After a long night of struggle, God changes Jacob’s name from “he grabs the heel” to “he struggles with God.” With that simple name change, Jacob becomes less of an opportunist and more of a warrior, someone God refuses to give up on. Someone with whom God chooses to remain in relationship.

Whereas Jacob named the place of the ladder Bethel, he named the place of his limp Peniel. “The face of God.”

RelentlessAs far as I can tell, Jacob walked with a limp the rest of his life. And I can’t help but wonder whether Jacob’s dislocated hip was as much an altar as the stone pillow he once slept on. God marked him, and his limp became a pin on the map of his story, reminding him of his wrestling match in the black of the night and the God who met him there.

And after all was said and done, Jacob didn’t memorialize the wrestling or the wound.

What he remembered was God’s face.

When I can’t look myself in the face, God turns my head to look at his. His love rescues good families and dysfunctional ones, ego addicts and drug addicts.
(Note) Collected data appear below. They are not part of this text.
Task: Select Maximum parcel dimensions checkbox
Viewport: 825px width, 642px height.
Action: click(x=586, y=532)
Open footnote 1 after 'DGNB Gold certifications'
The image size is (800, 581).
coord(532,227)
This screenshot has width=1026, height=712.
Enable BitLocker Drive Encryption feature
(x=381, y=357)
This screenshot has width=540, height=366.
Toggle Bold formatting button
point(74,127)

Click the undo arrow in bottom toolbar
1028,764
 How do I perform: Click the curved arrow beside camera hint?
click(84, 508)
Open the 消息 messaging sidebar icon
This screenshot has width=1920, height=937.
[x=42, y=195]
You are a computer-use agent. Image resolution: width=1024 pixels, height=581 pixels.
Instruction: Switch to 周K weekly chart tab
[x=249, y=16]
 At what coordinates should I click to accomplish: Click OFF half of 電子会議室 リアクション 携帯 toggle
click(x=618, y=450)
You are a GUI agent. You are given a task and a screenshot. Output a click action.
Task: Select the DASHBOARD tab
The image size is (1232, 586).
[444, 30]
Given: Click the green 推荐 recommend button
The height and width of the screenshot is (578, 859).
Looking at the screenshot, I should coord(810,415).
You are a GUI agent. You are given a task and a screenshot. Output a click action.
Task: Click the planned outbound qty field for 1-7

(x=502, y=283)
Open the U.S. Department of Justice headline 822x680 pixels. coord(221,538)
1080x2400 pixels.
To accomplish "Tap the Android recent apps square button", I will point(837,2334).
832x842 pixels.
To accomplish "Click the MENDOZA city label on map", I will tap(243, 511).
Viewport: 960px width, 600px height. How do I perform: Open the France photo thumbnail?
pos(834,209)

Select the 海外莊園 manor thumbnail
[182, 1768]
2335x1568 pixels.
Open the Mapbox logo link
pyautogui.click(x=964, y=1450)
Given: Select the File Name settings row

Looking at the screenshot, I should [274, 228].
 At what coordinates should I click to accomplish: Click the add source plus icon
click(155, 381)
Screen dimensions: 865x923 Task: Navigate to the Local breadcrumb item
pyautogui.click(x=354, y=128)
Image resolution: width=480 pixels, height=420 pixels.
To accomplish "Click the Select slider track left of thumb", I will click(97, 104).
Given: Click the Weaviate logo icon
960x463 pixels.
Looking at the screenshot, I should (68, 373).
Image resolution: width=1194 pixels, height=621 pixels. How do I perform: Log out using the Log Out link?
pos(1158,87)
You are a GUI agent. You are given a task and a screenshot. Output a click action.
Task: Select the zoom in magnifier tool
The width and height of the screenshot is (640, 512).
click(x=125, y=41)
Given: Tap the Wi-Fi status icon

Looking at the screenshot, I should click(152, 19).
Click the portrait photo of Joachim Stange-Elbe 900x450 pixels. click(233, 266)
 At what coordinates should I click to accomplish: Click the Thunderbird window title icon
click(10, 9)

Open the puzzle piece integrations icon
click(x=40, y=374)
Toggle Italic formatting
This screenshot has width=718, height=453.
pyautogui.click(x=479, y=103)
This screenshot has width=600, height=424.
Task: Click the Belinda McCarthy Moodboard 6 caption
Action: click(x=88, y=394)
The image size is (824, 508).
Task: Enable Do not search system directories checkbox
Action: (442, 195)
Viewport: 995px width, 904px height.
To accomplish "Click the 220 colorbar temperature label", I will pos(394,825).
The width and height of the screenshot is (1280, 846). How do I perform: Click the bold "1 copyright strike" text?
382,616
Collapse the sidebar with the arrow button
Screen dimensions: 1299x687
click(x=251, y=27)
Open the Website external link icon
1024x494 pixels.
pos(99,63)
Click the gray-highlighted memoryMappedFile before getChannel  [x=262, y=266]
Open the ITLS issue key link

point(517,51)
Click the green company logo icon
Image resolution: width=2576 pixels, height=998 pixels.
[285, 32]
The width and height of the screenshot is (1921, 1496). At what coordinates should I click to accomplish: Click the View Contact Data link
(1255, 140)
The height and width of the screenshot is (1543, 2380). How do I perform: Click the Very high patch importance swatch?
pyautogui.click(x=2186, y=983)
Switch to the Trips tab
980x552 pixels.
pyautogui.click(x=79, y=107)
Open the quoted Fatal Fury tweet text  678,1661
And though we may wrestle long into the night and wake up with a limp, on the other side of the struggle is a love that will always reach down. And with one glimpse of his glorious face, we’ll find new grace and courage to overcome.

As Russell Moore, a Southern Baptist pastor and leader, writes in his book The Storm-Tossed Family, “You are not your genealogy. You are not your family tree. You are not your family. After all, if you are in Christ, you are a new creation.”

“ ‘Do not be afraid, Jacob my servant, for I am with you,’ declares the Lord” (Jer. 46:28).

Lift up your head, Warrior. Every now and then, heaven opens and a hand reaches down to connect the past and the future with a story bigger than our own. Like Jacob’s ladder, it hints of a greater salvation, a God who is more relentless than our worst circumstances, and a deliverance that isn’t just for one man and his children but for those who have already lived and died and those yet to be born.

Can you see his face? It’s the face of a God who sees you where you are.

And meets you there.


RelentlessTaken from Relentless: The Unshakeable Presence of a God Who Never Leaves by Michele Cushatt. Click here to learn more about this title.

Where is God when life is filled with so much suffering? How can I be sure of God’s presence and affection, even in my pain? Can you believe in God and still wrestle with questions and doubt? These are the questions honestly explored in Relentless.

Whether in struggle, illness, death, or failure, the presence of pain causes us to question the presence of God. We pray and watch the sky, crossing our spiritual fingers for hardcore proof of God’s nearness. And in the silence, we sense something more sinister: perceived abandonment.

But what if we could collect evidence that God hasn’t left us? What if we could be absolutely certain of God’s presence and affection, strengthening our faith against any assault?

Woven throughout Scripture sits a single, extraordinary theme: God is with us. Ours is a God who speaks through burning bushes and leads through pillars of fire, who responds to a broken world by giving himself.

Like the Old Testament story of Joshua’s altar of twelve stones, Relentless delivers twelve key biblical stories that demonstrate God’s unfailing presence. Each chapter offers an invitation to identify a “stone” in your own life as tangible evidence of God’s nearness. With the turn of the last page, you will have discovered twelve markers of your own, an altar of memory to carry you through questions and losses, even ones yet to come.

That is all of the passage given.